Voices’ Blog

Tele-mental health in Virginia: Addressing children’s mental health needs during COVID-19

Posted:  -  By: Ashley Airington

Katie Francis, LCSW at ChildSavers in Richmond, Virginia

Necessity is often the mother of invention. Since the onset of COVID-19, mental health providers across Virginia have been forced to rethink how they deliver treatment to those children and families in need.

Recent physical distancing and stay-at-home orders have resulted in providers rapidly adapting and deploying innovative solutions to maintain accessibility and delivery of mental health care. Fortunately, telehealth has created new opportunities to engage children and families in therapy and facilitate peer connections, extending the reach of services and supports that were previously only available in-person.

For many behavioral health providers, the pandemic represented a rapid, seismic shift in the way critical mental health services could be delivered. Prior to COVID-19, most mental health services were delivered in-person only. Within a matter of days/weeks, community mental providers across the Commonwealth took swift and immediate action to ramp up their ‘tele-mental health’ capacity. Their speedy transition to tele-mental health is driven by their commitment to ensuring that all children have access to critical mental health services during this time of peril.

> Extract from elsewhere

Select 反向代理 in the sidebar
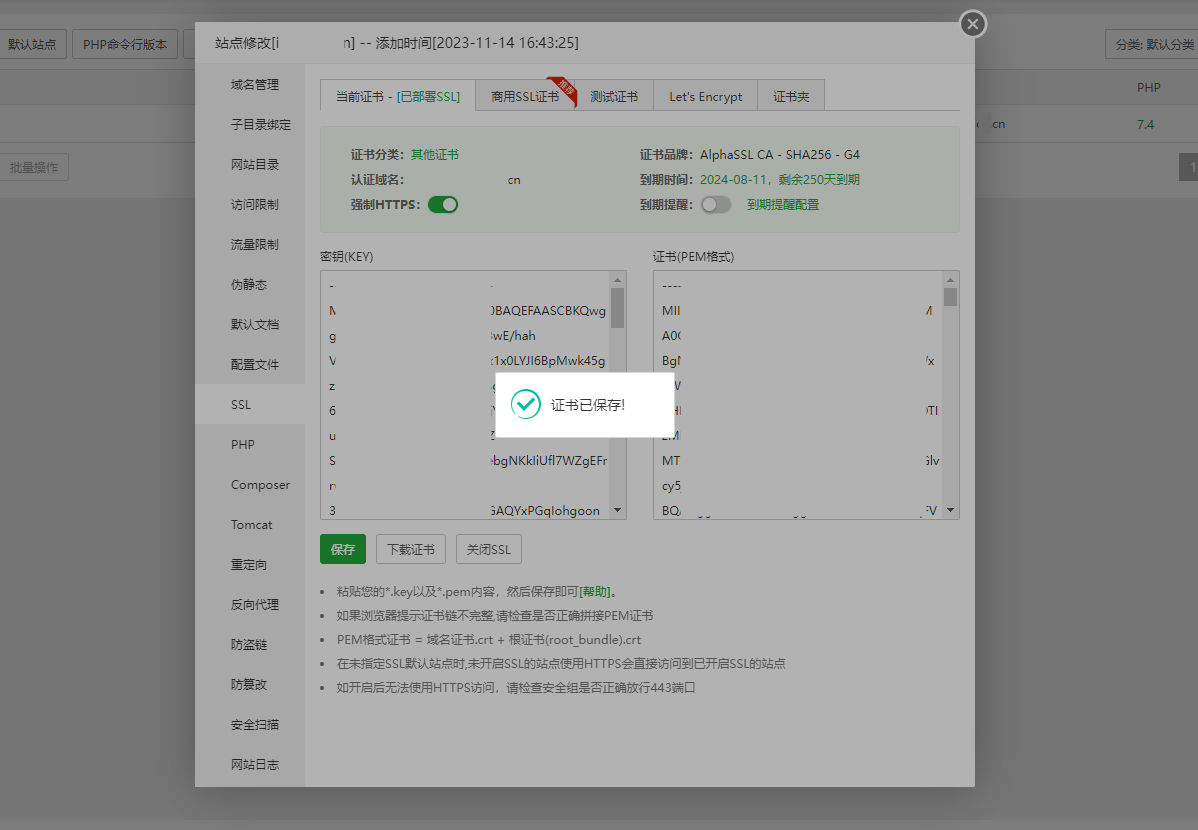1198x830 pixels. pos(254,605)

Richmond-based children’s mental health provider, Childsavers immediately shifted service delivery and pivoted to tele-mental health.

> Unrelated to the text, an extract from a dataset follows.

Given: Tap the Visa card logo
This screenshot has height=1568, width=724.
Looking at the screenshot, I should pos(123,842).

For nearly a century, ChildSavers, has provided trauma-informed mental health services to thousands of children in the Greater Richmond region. Before COVID-19, ChildSavers provided mental health treatment to children at their Richmond clinic, at schools and in the community. When COVID-19 hit, ChildSavers knew that the need for trauma-informed mental health services for children would only increase, so they quickly shifted and immediately scaled-up their telehealth capabilities.

The Value of Tele-mental health during the Pandemic

Katie Francis, Licensed Clinical Social Worker, Registered Play Therapist and Mental Health Program Manager at ChildSavers has seen the benefits of expanding access to mental health services through telehealth. “Recent changes to telehealth therapy regulations has been immensely helpful and helped our clinicians to stay connected with clients during the pandemic.” Because of these regulatory changes, “We are now able to offer phone and audio-visual sessions to children and families, which allows us to see our clients in their home environment and creates an opportunity to meet with families members that we may not have had access to prior to COVID-19.” For children with the greatest mental health needs, Katie says that behavioral health practitioners are now able to offer their clients multiple touchpoints throughout the week that could include individual and family therapy sessions.

Research indicates that more frequent treatment leads to better mental health outcomes for kids. As a result of the recent changes to telehealth regulations, our clients are missing therapy sessions less often and we’ve been successful at engaging our clients in multiple therapy sessions per week–  allowing us to practice skills together more frequently.”

 

 

“While telehealth is not a replacement for face-to-face treatment altogether, we’ve learned that expanding telehealth has improved access to mental health treatment for families who do not feel safe leaving their home, allowed families greater flexibility to seek treatment during non-traditional work hours and allowed us the opportunity to offer treatment multiple times a week to those children in need.”

CALL TO ACTION

It took a public health crisis to convince federal and state regulators to allow mental health services to be delivered via telehealth, now tele-mental health is gaining momentum among providers in Virginia.

For many mental health providers, the pandemic presented an unexpected opportunity to scale-up and invest limited resources to shift towards a telehealth model. As parts of Virginia move to ‘Phase 1’ of reopening, many mental health providers are concerned that they will be expected to revert back to ‘business as usual’, ending reimbursement for tele-mental health services. Instead, Virginia should capitalize on this unexpected opportunity and take steps toward allowing some level of telehealth to remain in place. Maintaining the current approach to telehealth, free of burdensome regulations, will keep barriers to accessing mental health services low.

For change to occur, however, providers, families and advocates must convince state and federal regulators to make these regulatory changes permanent.

“As a licensed mental health clinician, registered play therapist and clinical supervisor, we are asking policymakers to extend temporary regulations to allow mental health treatment to be offered via telehealth, beyond COVID-19.”